Now that some cities are beginning to roll out targeted, aggressive testing strategies, the exposures are clear. A shelter-based substance use treatment program in Baltimore had over 50% (30 of 56) of cases test positive. A single shelter in San Francisco reported 70 new positive cases, previously undetected. This brought the confirmed case count to 106 residents in SF shelters (as of April 21), and drove community leaders to call for universal testing. Atlanta took an aggressive approach, testing a couple thousand of their citizens living in homelessness and registered a total of 55 positive tests in that community after that strategy.

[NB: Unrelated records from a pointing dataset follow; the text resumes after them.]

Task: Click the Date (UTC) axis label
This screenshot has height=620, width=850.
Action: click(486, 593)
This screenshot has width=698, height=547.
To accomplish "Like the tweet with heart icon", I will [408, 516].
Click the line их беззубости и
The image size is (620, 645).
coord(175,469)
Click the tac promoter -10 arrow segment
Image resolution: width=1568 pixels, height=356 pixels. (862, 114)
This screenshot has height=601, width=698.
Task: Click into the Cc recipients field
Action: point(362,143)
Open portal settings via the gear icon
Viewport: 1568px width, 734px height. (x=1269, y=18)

Isolation and non-congregate shelter
Before the outbreak, shelters already struggled to provide care for medically vulnerable or frail clients. Now, the urgency is magnified.

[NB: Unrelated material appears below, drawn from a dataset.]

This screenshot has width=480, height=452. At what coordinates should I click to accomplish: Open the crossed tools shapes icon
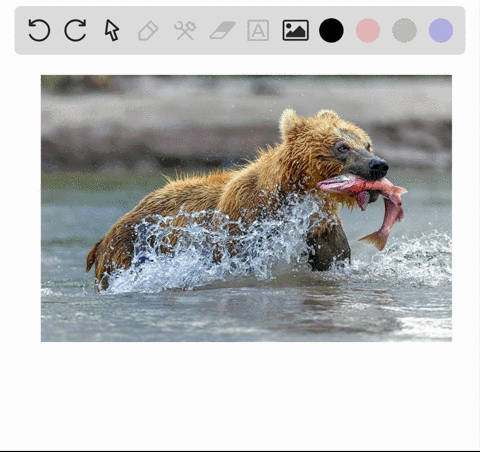point(185,30)
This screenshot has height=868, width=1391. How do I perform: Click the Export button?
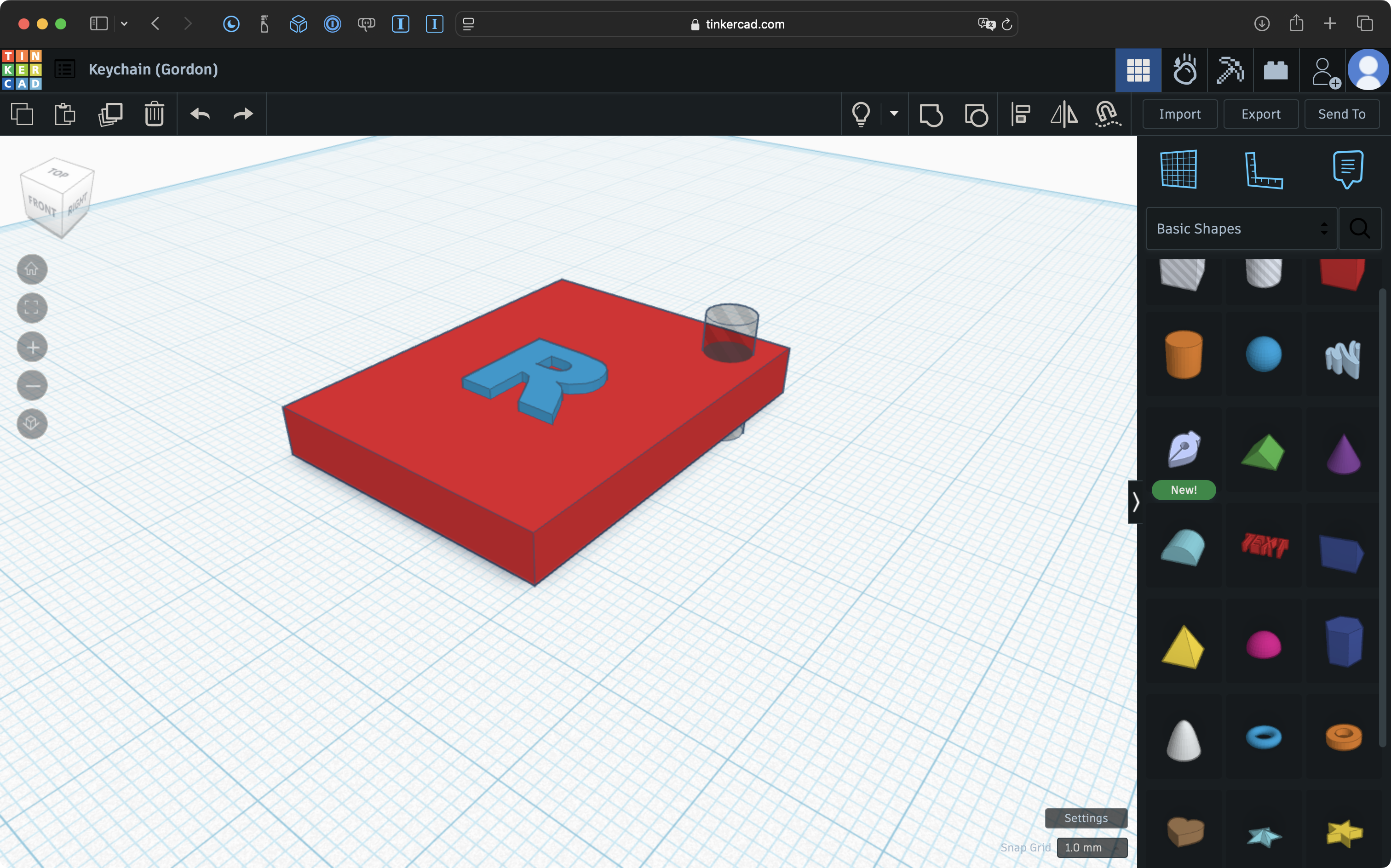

Development of subsidized, supportive housing programs is the single best approach to mitigating the impact of the pandemic in this part of our community. Professional associations, non-profit coalitions [pdf], and the federal government have voiced this need.
Every local response system needs appropriate, isolated spaces to promote distancing. People without a permanent residence who are being tested or testing positive need to be isolated in safe and humane facilities in coordination with the shelter and healthcare staff who are already engaging with them [pdf]. This is aligned with the recommendation by the CDC for “Isolation Housing” programs.
In addition to this strategy, housing facilities that allow for precautionary distancing and isolation must be located and contracted. Individuals in the community who are at the highest risk of severe illness should be the priority. This process will likely deviate from current prioritization strategies. It could take into account factors such as age, race, immune-suppressing, and other chronic illnesses. Prominent researchers in the field of homelessness and health are calling for significant program funding [pdf] to support rapid-rehousing programs, emergency shelter expansions and improvements to respond to this outbreak and for those to come.
As a recent editorial in Seattle pointed out, this virus has shown us the failures of our homelessness crisis response system and what we can do to improve it. The narrative of what it means to be homeless has changed in the wake. We cannot go back after this and pretend it has not.